BILLINGS, Mont. (AP) — A Montana man faces years in prison at his Wednesday sentencing for threatening to assault former House Speaker Kevin McCarthy after becoming upset with the government for not shooting down a Chinese spy balloon that floated over the defendant’s home city.

Richard Rogers, 45, of Billings, will appear before U.S. District Judge Susan Watters after a jury convicted him last year for threatening a member of Congress and making harassing phone calls to the FBI and congressional staff in which he routinely made vulgar and obscene comments.

The threat against McCarthy carries a maximum penalty of six years in prison and a $250,000 fine. Because Rogers has no criminal history, federal sentencing guidelines call for a shorter term, and his attorneys requested a sentence of probation.

Rogers, a former phone customer service representative, delivered the threat to a McCarthy staffer during a series of more than 100 calls to the Republican speaker’s office in just 75 minutes on Feb. 3, 2023, prosecutors said. That was one day after the Pentagon acknowledged it was tracking the spy balloon, which was later shot down off the Atlantic Coast.

Rogers testified at trial that his outraged calls to the FBI and McCarthy’s office were a form of civil disobedience. One of his lawyers said during the trial that Rogers “just wanted to be heard.”

Prosecutors asked the court to send a “strong deterrent message” that threats against public officials are not protected by the First Amendment. They asked for a sentence of two years in prison.
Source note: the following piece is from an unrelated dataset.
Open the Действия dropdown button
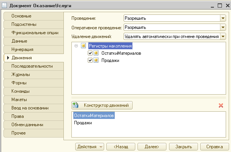Screen dimensions: 231x152 click(90, 147)
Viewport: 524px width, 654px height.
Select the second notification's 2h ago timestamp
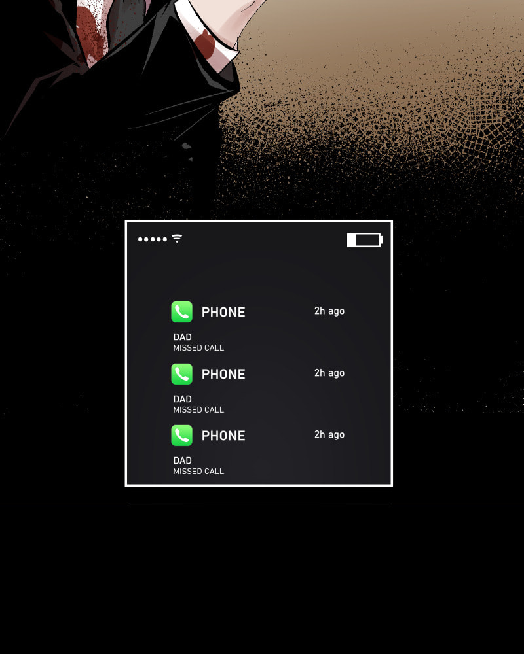(329, 373)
“Rogers’ conduct in this case contributes to a rising and concerning myth that the First Amendment somehow gives a person complete immunity from all consequences as long as their speech or conduct is framed as ‘political protest,’” prosecutors wrote in a court filing.

Defense attorney Daniel Ball asked for Rogers to be spared prison and sentenced to supervised release.

Threats against public officials in the U.S. have risen sharply in recent years, including against members of Congress, their spouses, election workers and local officials. Rogers’ case was among more than 8,000 threats to lawmakers investigated by the U.S. Capitol Police in 2023.

A 30-year-old Billings man was sentenced last year to 2 1/2 years in federal prison after leaving voicemail messages threatening to kill former Democratic U.S. Sen. Jon Tester and his family. Another Montana man was sentenced to 2 1/2 years in 2023 for threats against Tester.